Accelerators

In nonlinear finite element analysis, iterative solution schemes such as the Newton-Raphson method may converge slowly or fail to converge altogether when the system exhibits strong nonlinearities. Solution accelerators improve the convergence behaviour of the iterative process without requiring a change to the underlying Jacobian. numgeo provides two fundamentally different acceleration strategies:

Line search, which scales the magnitude of the iterative correction along its original direction to minimise the energy potential, and
Anderson acceleration, which combines information from successive iterations to modify both the magnitude and the direction of the update.

Both approaches are selected via the type parameter on the *Accelerator keyword (previsously *Line search).

Line search

The rationale behind Line Search is that the direction found by the Newton-Raphson method is often a good direction, but the step size (magnitude of the solution) is not. Furthermore, it is cheaper to compute the residual for several points along \(\boldsymbol{c}\) rather than form and factor a new system Jacobian.

The Line Search algorithm uses a prediction of the iterative solution increment \(\boldsymbol{c}^i\) as obtained by the Newton-Raphson algorithm and scales this vector by a value to minimize the energy potential¹. \(\Pi = \boldsymbol{r}^T \boldsymbol{c}^{(i)}\).
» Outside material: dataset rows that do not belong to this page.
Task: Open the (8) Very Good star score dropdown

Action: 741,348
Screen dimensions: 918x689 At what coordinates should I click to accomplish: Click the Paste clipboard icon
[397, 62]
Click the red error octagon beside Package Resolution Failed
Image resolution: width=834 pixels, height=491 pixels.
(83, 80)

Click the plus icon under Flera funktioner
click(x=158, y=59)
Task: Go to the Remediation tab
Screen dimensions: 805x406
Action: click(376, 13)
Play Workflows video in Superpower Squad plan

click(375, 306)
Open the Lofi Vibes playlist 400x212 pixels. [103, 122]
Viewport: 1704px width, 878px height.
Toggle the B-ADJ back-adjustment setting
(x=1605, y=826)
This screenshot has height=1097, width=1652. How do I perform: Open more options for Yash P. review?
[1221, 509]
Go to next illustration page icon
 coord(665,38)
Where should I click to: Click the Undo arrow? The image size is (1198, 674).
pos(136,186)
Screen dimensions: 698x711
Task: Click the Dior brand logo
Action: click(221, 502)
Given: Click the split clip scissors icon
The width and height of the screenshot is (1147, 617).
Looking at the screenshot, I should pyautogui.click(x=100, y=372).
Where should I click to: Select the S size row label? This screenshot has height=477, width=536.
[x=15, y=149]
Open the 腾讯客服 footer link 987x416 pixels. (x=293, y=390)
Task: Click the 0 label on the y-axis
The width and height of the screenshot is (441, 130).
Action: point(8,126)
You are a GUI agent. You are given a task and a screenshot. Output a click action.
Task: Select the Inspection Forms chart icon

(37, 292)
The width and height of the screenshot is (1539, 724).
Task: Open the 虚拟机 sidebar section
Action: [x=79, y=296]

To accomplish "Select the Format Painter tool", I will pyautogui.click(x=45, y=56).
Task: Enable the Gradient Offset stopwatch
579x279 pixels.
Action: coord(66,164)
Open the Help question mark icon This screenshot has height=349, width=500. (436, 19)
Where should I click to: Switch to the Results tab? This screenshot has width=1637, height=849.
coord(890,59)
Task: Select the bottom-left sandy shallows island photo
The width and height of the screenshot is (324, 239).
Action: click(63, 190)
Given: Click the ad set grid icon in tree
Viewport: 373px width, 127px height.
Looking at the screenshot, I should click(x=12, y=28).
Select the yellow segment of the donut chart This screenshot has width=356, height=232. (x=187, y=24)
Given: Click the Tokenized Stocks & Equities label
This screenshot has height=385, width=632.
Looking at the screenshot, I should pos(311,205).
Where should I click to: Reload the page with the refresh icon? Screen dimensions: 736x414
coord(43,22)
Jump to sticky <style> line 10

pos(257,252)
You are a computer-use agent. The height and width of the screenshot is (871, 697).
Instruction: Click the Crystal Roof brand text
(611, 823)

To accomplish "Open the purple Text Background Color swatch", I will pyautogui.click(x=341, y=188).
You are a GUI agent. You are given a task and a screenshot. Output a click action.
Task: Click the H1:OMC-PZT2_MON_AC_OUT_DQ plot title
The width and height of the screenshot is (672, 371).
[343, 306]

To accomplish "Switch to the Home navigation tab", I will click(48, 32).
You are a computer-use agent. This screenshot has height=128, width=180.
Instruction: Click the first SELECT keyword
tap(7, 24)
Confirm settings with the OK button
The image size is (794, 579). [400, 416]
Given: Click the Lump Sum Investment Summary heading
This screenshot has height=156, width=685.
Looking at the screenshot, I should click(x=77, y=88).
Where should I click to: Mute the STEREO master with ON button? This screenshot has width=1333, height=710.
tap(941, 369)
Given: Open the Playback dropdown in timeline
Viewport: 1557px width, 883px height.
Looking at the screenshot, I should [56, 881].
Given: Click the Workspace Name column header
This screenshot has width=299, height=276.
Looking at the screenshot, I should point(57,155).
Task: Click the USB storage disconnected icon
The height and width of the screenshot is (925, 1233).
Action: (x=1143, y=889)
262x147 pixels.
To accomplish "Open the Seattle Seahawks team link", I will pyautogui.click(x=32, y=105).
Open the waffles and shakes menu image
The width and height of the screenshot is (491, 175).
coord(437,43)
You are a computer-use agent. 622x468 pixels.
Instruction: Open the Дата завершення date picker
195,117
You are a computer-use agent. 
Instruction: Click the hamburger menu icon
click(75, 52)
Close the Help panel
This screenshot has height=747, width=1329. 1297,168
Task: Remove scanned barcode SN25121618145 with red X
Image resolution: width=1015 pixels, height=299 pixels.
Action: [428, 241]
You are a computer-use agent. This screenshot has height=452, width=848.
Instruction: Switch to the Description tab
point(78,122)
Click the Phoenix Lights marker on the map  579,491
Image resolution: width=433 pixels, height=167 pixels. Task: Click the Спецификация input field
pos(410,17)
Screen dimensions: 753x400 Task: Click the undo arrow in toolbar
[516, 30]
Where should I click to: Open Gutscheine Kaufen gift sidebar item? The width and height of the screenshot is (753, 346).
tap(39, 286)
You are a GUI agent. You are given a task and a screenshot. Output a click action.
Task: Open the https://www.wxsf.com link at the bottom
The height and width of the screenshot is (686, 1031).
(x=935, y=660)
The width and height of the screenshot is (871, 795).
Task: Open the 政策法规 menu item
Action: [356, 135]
Note that only the magnitude is scaled, the direction of the prediction remains unchanged. While the local minimum of the energy potential represents the equilibrium, the minimum in the line search direction can be regarded as the best solution in the predicted direction. The scaled iterative increment reads:

\[ \Delta \boldsymbol{d}^{i+1} = \Delta \boldsymbol{d}^i + \lambda \boldsymbol{c}^{i+1} \]

where \(\lambda\) is a scalar scaling variable. For \(\lambda > 1.0\) an extrapolation is performed. The scaling factor is bound to \(\lambda_{min} \leq \lambda \leq \lambda_{max}\), per default numgeo uses \(\lambda_{min}=0.25\) and \(\lambda_{max}=1.0\) (no extrapolation). A minimum of \(\Pi\) in the line search direction requires that the derivative of \(\Pi\) to \(\eta\) must be zero:

\[ s(\lambda) = \frac{\partial \Pi}{\partial \lambda} = \frac{\partial \Pi}{\partial \mathbf{d}} \frac{\partial \mathbf{d}}{\partial \lambda} = \boldsymbol{r}(\lambda) \boldsymbol{c}^{i+1} = 0 \]

The above can be interpreted as follows: at the minimum, the residual \(\boldsymbol{r}\) is orthogonal to the direction \(\boldsymbol{c}\). Equation (2) can be solved by iterative refinement of \(\lambda\). In numgeo, the purpose of the Line Search is to accelerate the Newton-Raphson method or to ''help'' finding convergence where none would be achieved otherwise.

Relaxation

The simplest form of step-size control applies a constant, user-defined scaling factor \(\lambda\) to every correction:

\[ \Delta \boldsymbol{d}^{i+1} = \Delta \boldsymbol{d}^i + \lambda \, \boldsymbol{c}^{i+1} \]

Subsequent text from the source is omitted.